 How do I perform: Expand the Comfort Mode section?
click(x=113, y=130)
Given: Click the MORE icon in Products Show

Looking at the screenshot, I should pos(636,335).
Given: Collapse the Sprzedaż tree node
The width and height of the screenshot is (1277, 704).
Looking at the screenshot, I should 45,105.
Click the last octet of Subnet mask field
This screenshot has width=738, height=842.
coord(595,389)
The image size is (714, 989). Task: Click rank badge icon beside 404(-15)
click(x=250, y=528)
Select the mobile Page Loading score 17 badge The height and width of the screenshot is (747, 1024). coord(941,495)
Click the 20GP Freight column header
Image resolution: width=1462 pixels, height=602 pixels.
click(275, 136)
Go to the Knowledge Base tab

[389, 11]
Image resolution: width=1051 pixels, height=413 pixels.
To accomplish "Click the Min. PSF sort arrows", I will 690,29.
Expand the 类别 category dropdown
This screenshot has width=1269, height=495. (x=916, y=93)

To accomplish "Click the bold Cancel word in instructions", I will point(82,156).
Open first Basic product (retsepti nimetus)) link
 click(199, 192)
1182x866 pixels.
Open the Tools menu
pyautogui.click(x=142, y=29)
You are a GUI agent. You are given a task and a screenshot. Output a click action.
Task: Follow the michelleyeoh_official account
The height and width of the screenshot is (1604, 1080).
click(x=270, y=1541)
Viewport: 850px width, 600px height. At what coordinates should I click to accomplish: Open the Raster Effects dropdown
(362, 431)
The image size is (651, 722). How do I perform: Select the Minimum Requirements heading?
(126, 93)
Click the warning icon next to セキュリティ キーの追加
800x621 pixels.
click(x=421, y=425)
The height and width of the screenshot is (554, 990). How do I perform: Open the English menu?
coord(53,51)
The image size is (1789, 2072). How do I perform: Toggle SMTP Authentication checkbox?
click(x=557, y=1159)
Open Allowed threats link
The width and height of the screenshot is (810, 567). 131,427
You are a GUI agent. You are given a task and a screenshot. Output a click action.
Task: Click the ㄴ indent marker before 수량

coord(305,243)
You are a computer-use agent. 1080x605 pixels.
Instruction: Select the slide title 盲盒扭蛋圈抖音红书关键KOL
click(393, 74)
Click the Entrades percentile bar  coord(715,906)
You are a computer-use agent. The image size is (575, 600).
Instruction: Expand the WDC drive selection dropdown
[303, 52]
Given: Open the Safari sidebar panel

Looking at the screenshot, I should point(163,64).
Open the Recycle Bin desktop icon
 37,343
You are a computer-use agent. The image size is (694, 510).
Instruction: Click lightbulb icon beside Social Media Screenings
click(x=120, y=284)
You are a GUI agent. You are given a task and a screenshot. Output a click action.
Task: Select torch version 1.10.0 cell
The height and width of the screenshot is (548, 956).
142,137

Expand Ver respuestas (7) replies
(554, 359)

* _EXERCISE DESCRIPTION_
Your task is to copy every line of the entries that contains the string "will".

* _COMPLETED EXERCISE_
To accomplish "Click the Min. PSF sort arrows", I will 690,29.
To accomplish "Click the bold Cancel word in instructions", I will point(82,156).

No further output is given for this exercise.